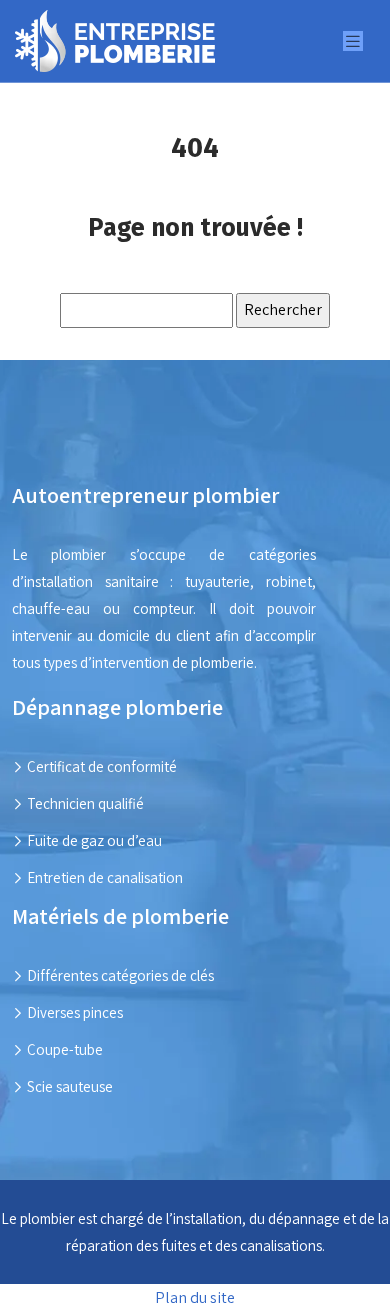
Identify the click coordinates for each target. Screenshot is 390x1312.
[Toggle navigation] (353, 41)
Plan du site (195, 1297)
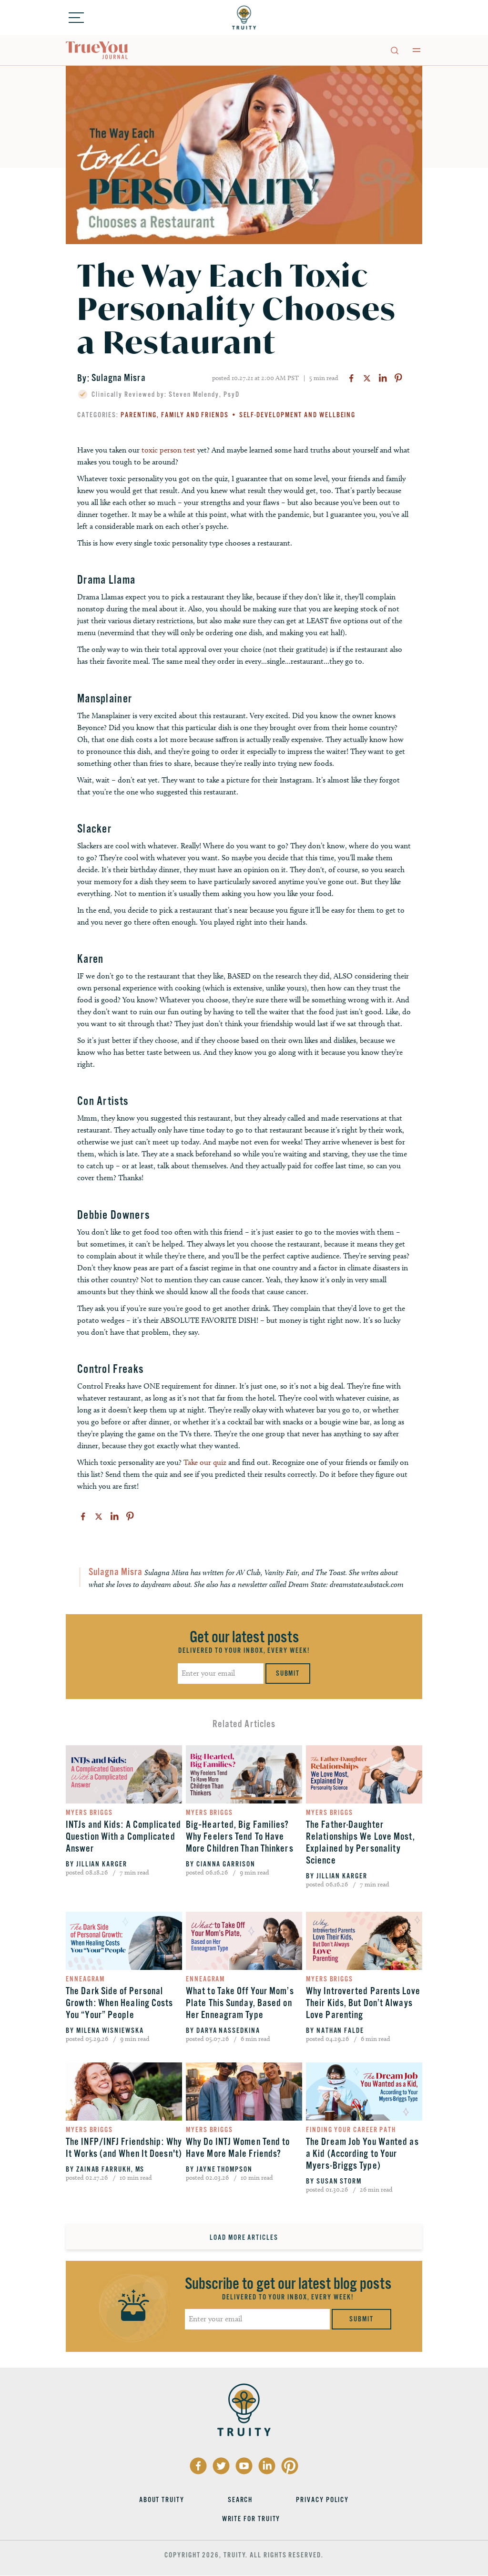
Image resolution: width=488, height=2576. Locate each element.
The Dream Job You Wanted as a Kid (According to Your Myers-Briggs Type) (362, 2154)
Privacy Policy (322, 2499)
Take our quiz (204, 1462)
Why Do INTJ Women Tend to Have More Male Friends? (238, 2148)
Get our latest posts (244, 1637)
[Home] (244, 17)
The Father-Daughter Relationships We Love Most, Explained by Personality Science (360, 1842)
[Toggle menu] (76, 17)
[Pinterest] (398, 378)
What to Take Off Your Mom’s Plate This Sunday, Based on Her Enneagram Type (240, 2003)
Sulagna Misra (118, 378)
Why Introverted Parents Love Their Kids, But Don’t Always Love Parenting (363, 2003)
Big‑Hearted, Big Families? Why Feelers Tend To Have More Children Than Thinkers (240, 1837)
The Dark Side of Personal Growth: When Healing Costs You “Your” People (119, 2003)
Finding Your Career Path (351, 2129)
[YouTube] (244, 2465)
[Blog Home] (97, 50)
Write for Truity (251, 2518)
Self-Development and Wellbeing (297, 415)
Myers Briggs (89, 1812)
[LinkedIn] (382, 378)
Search (240, 2499)
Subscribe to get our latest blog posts (288, 2283)
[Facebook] (351, 378)
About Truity (161, 2499)
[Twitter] (367, 378)
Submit (288, 1673)
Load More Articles (244, 2237)
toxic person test (168, 449)
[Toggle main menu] (416, 50)
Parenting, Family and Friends (175, 415)
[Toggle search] (394, 50)
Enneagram (85, 1979)
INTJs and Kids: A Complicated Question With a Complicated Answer (123, 1837)
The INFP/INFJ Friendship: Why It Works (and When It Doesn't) (124, 2148)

=== PROBLEM REQUIREMENTS ===
The expected result is the complete listing above, printed exactly, with no pictures.

=== OUTPUT OF THE TASK ===
Identify the click coordinates for each target. Screenshot is 390x1312.
[Toggle navigation] (353, 41)
Plan du site (195, 1297)
Image resolution: width=488, height=2576. Locate each element.
The Dream Job You Wanted as a Kid (According to Your Myers-Briggs Type) (362, 2154)
Privacy Policy (322, 2499)
Take our quiz (204, 1462)
Why Do INTJ Women Tend to Have More Male Friends? (238, 2148)
Get our latest posts (244, 1637)
[Home] (244, 17)
The Father-Daughter Relationships We Love Most, Explained by Personality Science (360, 1842)
[Toggle menu] (76, 17)
[Pinterest] (398, 378)
What to Take Off Your Mom’s Plate This Sunday, Based on Her Enneagram Type (240, 2003)
Sulagna Misra (118, 378)
Why Introverted Parents Love Their Kids, But Don’t Always Love Parenting (363, 2003)
Big‑Hearted, Big Families? Why Feelers Tend To Have More Children Than Thinkers (240, 1837)
The Dark Side of Personal Growth: When Healing Costs You “Your” People (119, 2003)
Finding Your Career Path (351, 2129)
[YouTube] (244, 2465)
[Blog Home] (97, 50)
Write for Truity (251, 2518)
Self-Development and Wellbeing (297, 415)
Myers Briggs (89, 1812)
[LinkedIn] (382, 378)
Search (240, 2499)
Subscribe to get our latest blog posts (288, 2283)
[Facebook] (351, 378)
About Truity (161, 2499)
[Twitter] (367, 378)
Submit (288, 1673)
Load More Articles (244, 2237)
toxic person test (168, 449)
[Toggle main menu] (416, 50)
Parenting, Family and Friends (175, 415)
[Toggle search] (394, 50)
Enneagram (85, 1979)
INTJs and Kids: A Complicated Question With a Complicated Answer (123, 1837)
The INFP/INFJ Friendship: Why It Works (and When It Doesn't) (124, 2148)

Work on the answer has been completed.